Il CHIPS Act ha fatto tanto rumore ma spesso ci si è focalizzati su ciò che prevede per la produzione di chip, trascurando tutto quanto di importante ci gira attorno. Attorno ai chip, letteralmente, c’è un packaging che invece molto preoccupa gli Stati Uniti perché li costringe e dipendere da altri e ogni Paese, ma loro soprattutto, detesta dipendere da altri quando si tratta di tecnologia e innovazione. E di business.
Packaging chips made in USA al 100% entro 10 anni
A due mesi dall’inizio del 2024, il governo USA ha annunciato l’intenzione di investire parte dei fondi del CHIPS Act per lanciare un nuovo programma sull’imballaggio avanzato dei semiconduttori. Si parla di 3 miliardi di dollari presi da quelli destinati al finanziamento CHIPS for America, il programma si chiama National Advanced Packaging Manufacturing Program (NAPMP) e sarà coordinato dal NIST (National Institute of Standards and Technology).

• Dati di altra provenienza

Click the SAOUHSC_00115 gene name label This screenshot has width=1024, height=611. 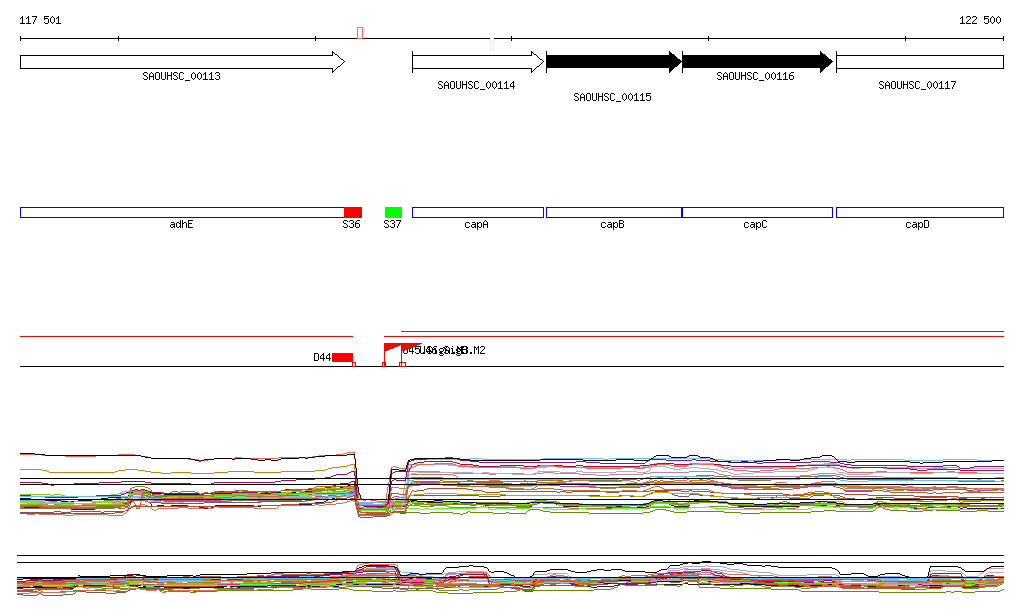(612, 98)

L’obiettivo dichiarato è quello di arrivare a produrre e confezionare i chip più sofisticati del mondo entro un decennio sul proprio territorio, senza l’aiuto di nessuno. Un traguardo ambizioso, che gli Stati Uniti intendono raggiungere riportando in patria l’industria del packaging avanzato ad alto volume rendendola autosufficiente, redditizia e rispettosa dell’ambiente. Ma non solo: il programma prevede anche una intensa attività di ricerca per accelerare trovare e implementare nuovi approcci al packaging.
Tutta questa attenzione e questi fondi per il packaging, uno dei tanti componenti dei chips, sono legati alla forte necessità di proteggerli dal punto di vista meccanico, termico e ambientale, ma anche di supportare una comunicazione affidabile tra i chip, fornire energia e una piattaforma stabile di test e integrazione del sistema.

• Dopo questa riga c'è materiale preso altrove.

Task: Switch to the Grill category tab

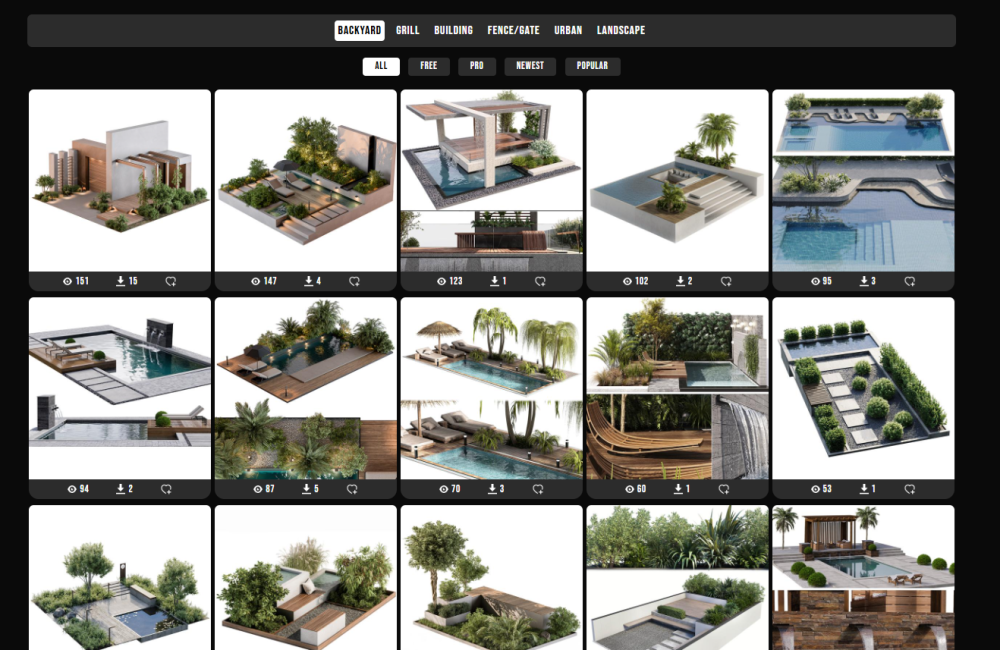Action: tap(407, 31)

Si tratta quindi di un componente particolarmente strategico e che, in termini di competitività, è strettamente legato alla capacità di scalare verso il basso e verso l’esterno.
“Verso il basso” significa ridurre le dimensioni delle caratteristiche del package, “verso l’esterno”, invece, aumentare il numero di chip assemblati sul substrato. Due vantaggi consistenti e allettanti, che vanno completati con altri non meno importanti per almeno parte della supply chain dei semiconduttori. Si pensi, per esempio, alla riduzione dell’ingombro fisico, alla diminuzione della potenza e all’aumento del riutilizzo dei chip. Da non trascurare anche una possibile riduzione dei costi, un’ipotesi che farebbe sognare la possibilità di produzione di chip diversificati e personalizzabili.
Prima materiali e substrati, poi anche ricerca di base
Il NAPMP è uno dei quattro programmi CHIPS for America che si concentrano sulla R&S per garantire che la produzione di chip. Gli altri sono il National Semiconductor Technology Center (NSTC), il National Advanced Packaging Manufacturing Program (NAPMP), il CHIPS Metrology Program. Avanzeranno in modo collaborativo, coordinati dal NIST, per attirare in USA i produttori di semiconduttori, perché investano nelle sue capacità di packaging onshore.
Questa strategia è la risposta a dei segnali di allarme piuttosto chiari e a cui la Casa Bianca è particolarmente sensibile. Nel dettaglio, preoccupano la carenza delle GPU più innovative di Nvidia, apparentemente legata proprio a problemi di packaging, e l’evidente sbilanciamento verso est del settore, molto forte soprattutto a Taiwan. Da qui la mossa per mantenere la propria competitività globale e, prima ancora, per garantire resilienza alla catena di approvvigionamento americana.
I fondi stanziati per il NAPMP andranno in prima battuta alla ricerca di materiali e substrati, ma spazieranno anche verso strumenti di progettazione e simulazione e verso attrezzature di produzione, nuove memorie e fotonica. Attraverso una Advanced Packaging Piloting Facility (APPF), verrà supportata anche la ricerca di base, agevolando programmi di formazione di quella oggi assente forza lavoro che servirà per far fruttare davvero gli investimenti annunciati.